My dad tells me that if I think time goes by quickly now, just wait until I’m his age. I’ve been thinking about time and our perceptions of time. When we’re children, summers seem to last forever. And we could remember every little detail of running, playing, swimming, making new friends. A lifetime passed between Christmases, and each one brings anticipation and novelty.
So what makes time start to move faster, and why do the holidays run together so that we can’t remember one from another? There are of course, many different theories. One explanation is that new experiences slow down our time perception. So the more we can focus and savor each passing moment, the more time slows for us. Practicing mindfulness.
Routines play a big role here. We easily fall into a groove. The well-worn and comfortable path. Tradition. Conformity. They have their place. But to really live and feel alive we need adventure. Little adventures—different route to work, an outing with a new friend. Or big adventures, even better.
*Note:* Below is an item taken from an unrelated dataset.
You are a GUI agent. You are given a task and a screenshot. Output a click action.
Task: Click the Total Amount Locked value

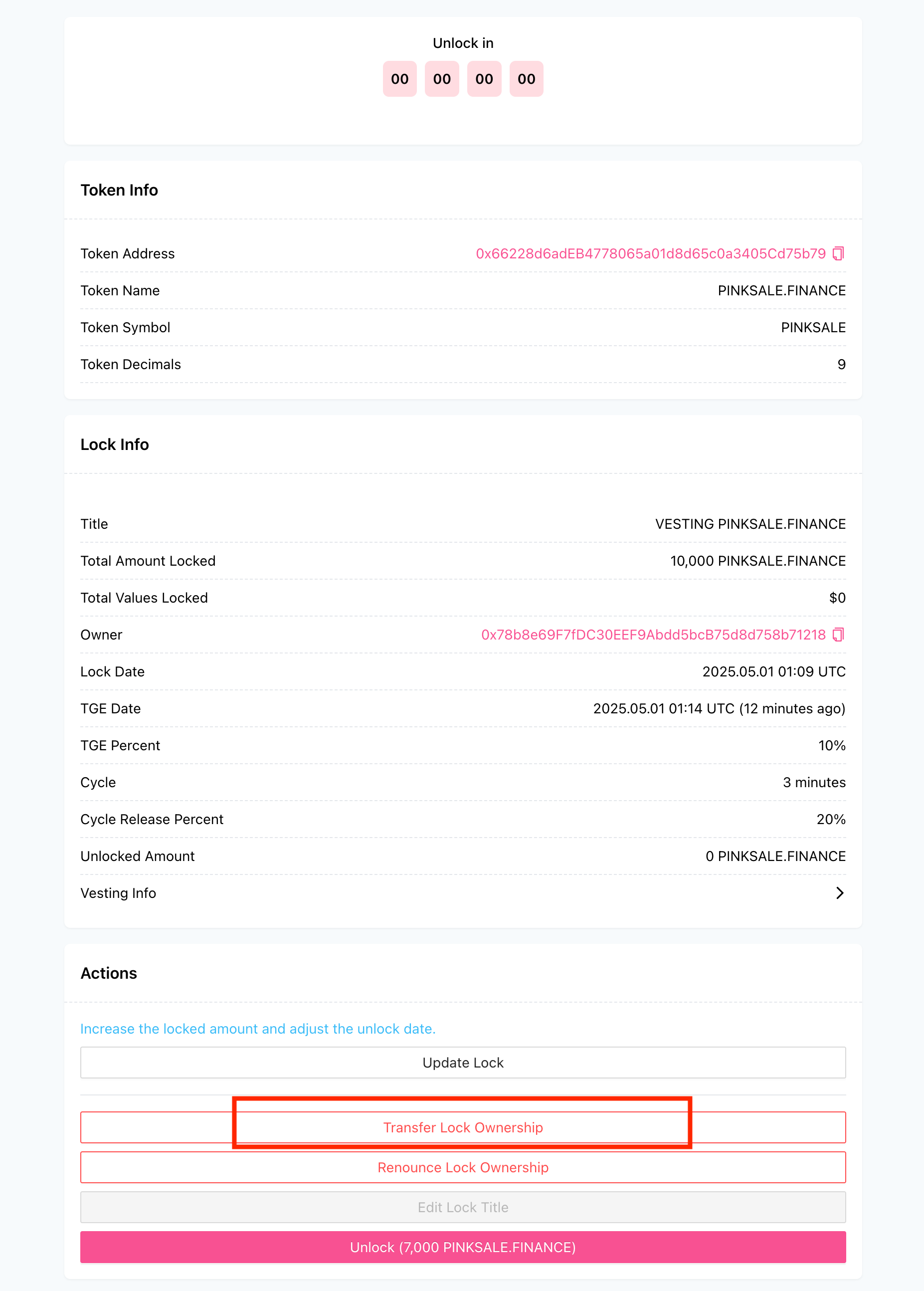(x=758, y=561)
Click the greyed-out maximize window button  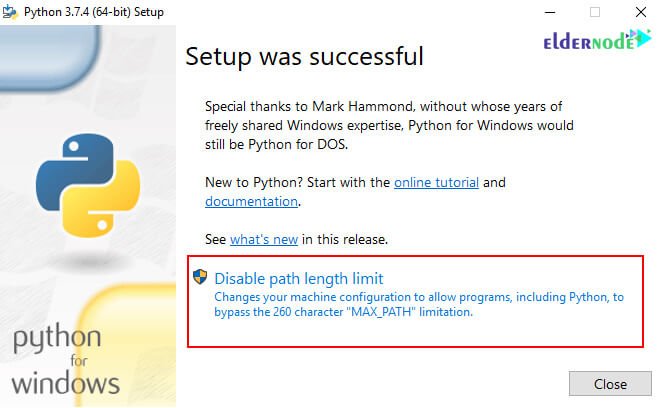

Henry David Thoreau wrote, “I do not wish to take a cabin passage, but rather to go before the mast and on the deck of the world, for there I can best see the moonlight amid the mountains. I do not wish to go below now.” I’ll relate being on deck with an adventure. Going below is comfortable and routine.
Shake it up a little. Make yourself a new adventure every day. I think I’ll skip my morning routine tomorrow. There’s an odd little coffee shop that went in the same building with an automotive supply down the street. Sounds dangerous, right?